Your objective = Restate word for word the lines from the one bearing "Where should I" through the end of the entries below, and leave every picture out.

Excerpted data =
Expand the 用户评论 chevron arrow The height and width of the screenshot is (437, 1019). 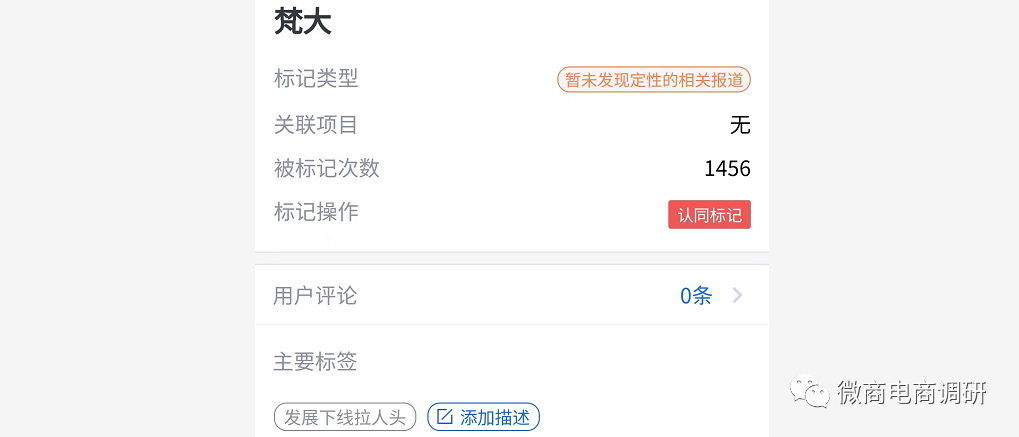737,295
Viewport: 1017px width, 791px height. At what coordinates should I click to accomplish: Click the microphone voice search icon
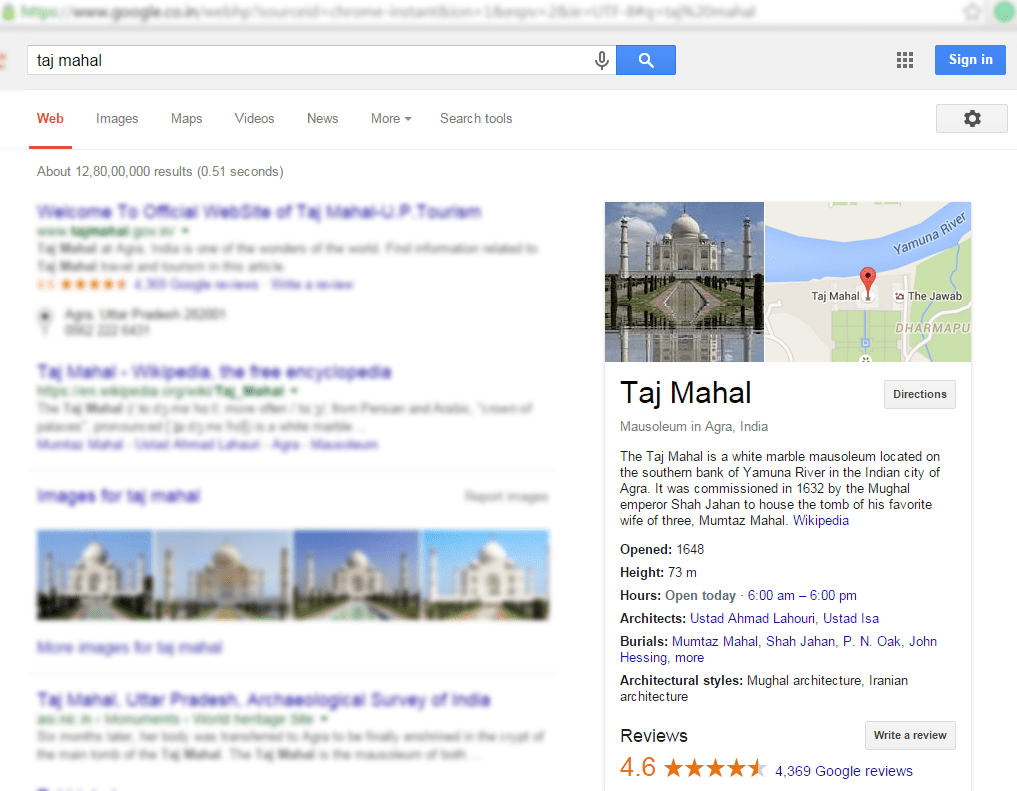coord(601,60)
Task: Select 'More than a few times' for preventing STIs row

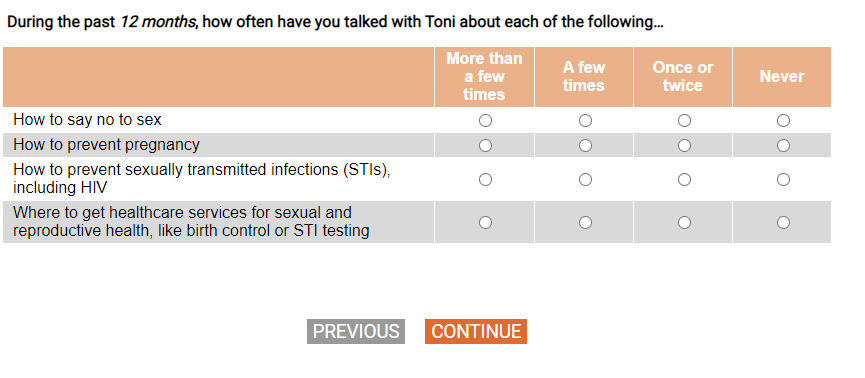Action: coord(485,179)
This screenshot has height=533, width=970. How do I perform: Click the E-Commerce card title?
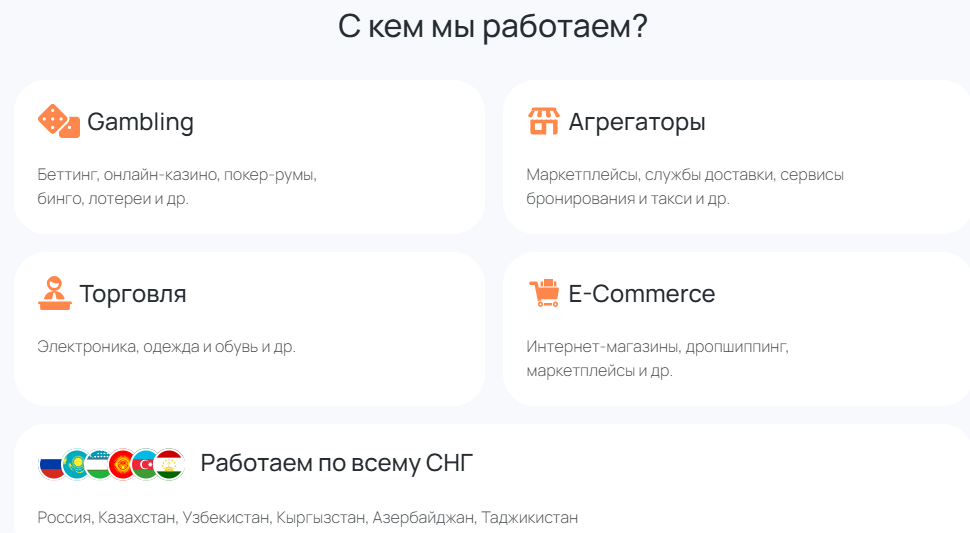click(x=641, y=294)
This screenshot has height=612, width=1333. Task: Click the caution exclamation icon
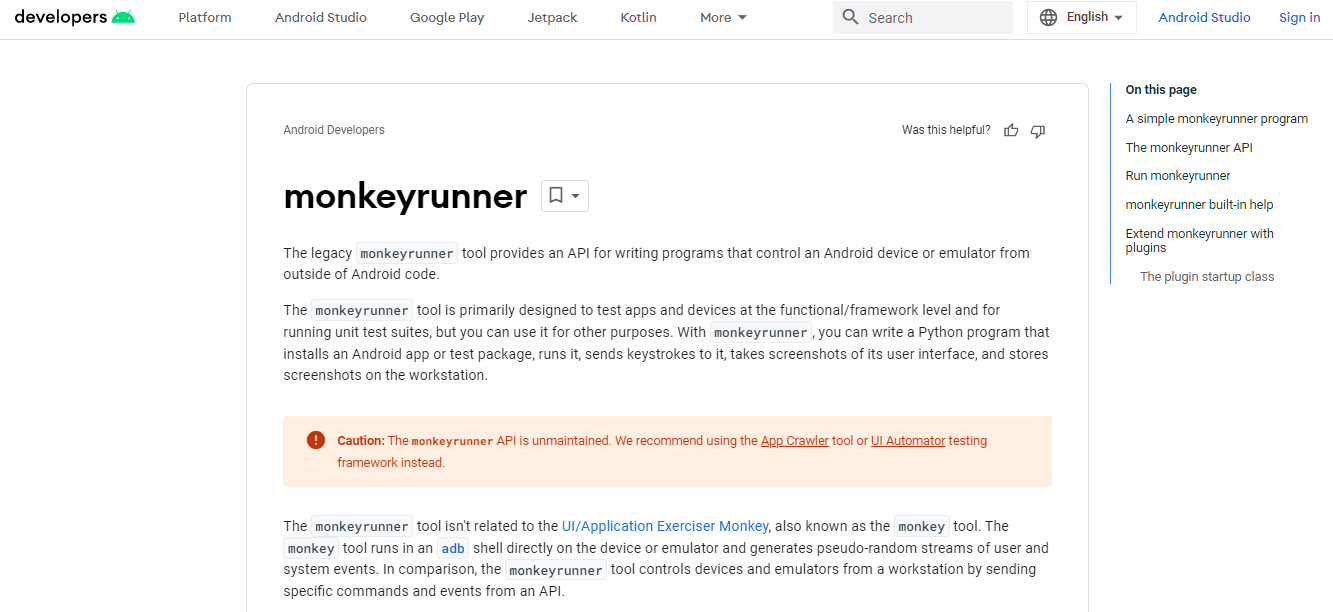[315, 439]
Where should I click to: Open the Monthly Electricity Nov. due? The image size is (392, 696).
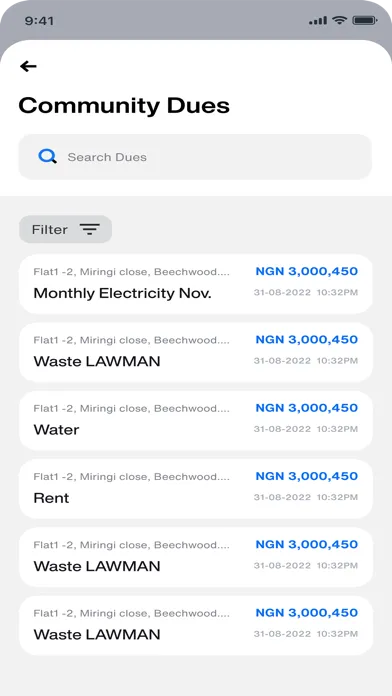[196, 284]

Your response =
Where should I click to: Open the Monthly Electricity Nov. due? The image size is (392, 696).
[196, 284]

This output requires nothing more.